BRIEF: Whatever runs from the line with "Viewport: 494px width, 387px height." to the end of the records below must be copied exactly, with nothing else included.
* * * * * * * * *
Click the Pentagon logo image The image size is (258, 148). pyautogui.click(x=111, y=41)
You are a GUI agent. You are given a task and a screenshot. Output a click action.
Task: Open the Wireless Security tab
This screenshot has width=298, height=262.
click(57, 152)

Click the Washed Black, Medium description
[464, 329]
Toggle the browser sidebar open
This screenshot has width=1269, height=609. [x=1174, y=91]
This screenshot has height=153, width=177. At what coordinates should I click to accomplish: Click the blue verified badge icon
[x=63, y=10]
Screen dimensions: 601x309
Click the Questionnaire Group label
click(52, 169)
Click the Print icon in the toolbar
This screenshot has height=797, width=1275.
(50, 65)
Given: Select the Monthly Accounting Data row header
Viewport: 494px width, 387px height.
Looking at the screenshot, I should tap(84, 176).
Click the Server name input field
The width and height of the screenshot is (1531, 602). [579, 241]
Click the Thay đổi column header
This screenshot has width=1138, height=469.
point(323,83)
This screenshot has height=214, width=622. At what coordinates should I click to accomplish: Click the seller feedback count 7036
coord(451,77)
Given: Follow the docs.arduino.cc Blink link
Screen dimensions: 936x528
* * * * * * * * *
RESULT:
Viewport: 494px width, 387px height.
Looking at the screenshot, I should tap(84, 176).
Click the Server name input field
The width and height of the screenshot is (1531, 602). [579, 241]
Click the Thay đổi column header
This screenshot has width=1138, height=469.
point(323,83)
This screenshot has height=214, width=622. At what coordinates should I click to accomplish: Click the seller feedback count 7036
coord(451,77)
Given: Follow the docs.arduino.cc Blink link
Screen dimensions: 936x528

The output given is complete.